Assessment of the current political scene, by E.R. Schmidt.

Sunday, November 05, 2006

A Good Day

The problem with capital punishment isn't that it's not fair. It's that it's too fair. The responsibility of human beings is to be as just as possible without losing our humanity in the process. The death penalty smacks of ritualized, fetishized premeditated murder. How people can eat hors d'ouvres at American executions is beyond me.

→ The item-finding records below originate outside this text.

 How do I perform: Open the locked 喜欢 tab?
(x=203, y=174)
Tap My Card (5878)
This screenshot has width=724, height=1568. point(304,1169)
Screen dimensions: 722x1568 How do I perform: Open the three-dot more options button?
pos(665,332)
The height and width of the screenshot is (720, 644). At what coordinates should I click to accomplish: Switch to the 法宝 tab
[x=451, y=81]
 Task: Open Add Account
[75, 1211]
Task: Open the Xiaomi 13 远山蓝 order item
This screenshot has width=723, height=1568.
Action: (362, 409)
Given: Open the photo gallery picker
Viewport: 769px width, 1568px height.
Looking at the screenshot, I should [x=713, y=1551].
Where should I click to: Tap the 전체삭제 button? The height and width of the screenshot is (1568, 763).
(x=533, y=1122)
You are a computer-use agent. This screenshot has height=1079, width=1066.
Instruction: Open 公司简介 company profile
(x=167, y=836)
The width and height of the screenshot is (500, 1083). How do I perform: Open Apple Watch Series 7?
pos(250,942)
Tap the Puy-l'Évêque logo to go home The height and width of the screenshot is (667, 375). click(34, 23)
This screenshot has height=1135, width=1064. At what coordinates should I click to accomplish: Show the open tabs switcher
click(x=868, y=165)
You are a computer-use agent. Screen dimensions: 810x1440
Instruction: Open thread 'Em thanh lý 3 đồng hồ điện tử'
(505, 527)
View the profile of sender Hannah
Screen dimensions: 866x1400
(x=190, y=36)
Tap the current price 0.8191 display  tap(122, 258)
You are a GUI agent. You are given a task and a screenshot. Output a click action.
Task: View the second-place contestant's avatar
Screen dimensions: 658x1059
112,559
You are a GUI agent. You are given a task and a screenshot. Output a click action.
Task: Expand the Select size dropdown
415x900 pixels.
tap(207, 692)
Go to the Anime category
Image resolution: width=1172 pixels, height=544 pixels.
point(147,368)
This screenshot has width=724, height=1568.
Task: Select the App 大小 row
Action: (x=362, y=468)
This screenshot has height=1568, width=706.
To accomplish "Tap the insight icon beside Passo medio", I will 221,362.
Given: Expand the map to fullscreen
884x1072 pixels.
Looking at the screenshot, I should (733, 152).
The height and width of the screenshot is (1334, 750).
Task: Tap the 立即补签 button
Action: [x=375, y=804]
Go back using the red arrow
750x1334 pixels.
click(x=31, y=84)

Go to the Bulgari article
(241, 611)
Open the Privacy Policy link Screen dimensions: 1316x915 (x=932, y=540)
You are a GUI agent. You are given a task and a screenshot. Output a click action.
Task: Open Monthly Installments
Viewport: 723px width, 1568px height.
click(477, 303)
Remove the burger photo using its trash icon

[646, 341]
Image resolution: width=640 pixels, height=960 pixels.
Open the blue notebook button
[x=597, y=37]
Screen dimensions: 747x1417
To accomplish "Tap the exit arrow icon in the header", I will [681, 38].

But today, one of the world's great tyrants was sentenced to death, and here's what I absolutely do not want to happen: I don't want people to use the immorality of capital punishment to further lambast what they see as a loud gesture of American imperialism. There are 25 million Iraqis who were going to be free of their torturer regardless of his sentence - who have been free for several years. And they must know in stronger and bolder language than has been provided that the American government has no plans to colonize their country.

Saddam Hussein will be served with justice. Would I prefer him to spend the rest of his life whithering away in a prison cell, far from his instruments of torture and underground palaces, with no power besides walking (or crawling) across the very small floor space to pick up his dinner? Sure. The worst punishment for Saddam Hussein isn't to be dead. It's to be incomparably pathetic and small. It's to be common and pennyless and unimportant and abandoned only to memories of sadism. As it happens, the man has at most several months of consciousness (factoring in the appeals process) in front of him before he enters the abyss. There should have been many, many more. But it wasn't going to happen. And I'll go out on a very reasonable wing and say this is a good day no matter what. There are children dancing in the street in marvelous mockery of their former leader, who could not have done that a decade before. The incompetence of those who orchestrated and orchestrate the war in Iraq can (and should) be discussed tomorrow and for many days after. But this is their day, and I'm glad they can't hear the cynicism already being leveled at these proceedings.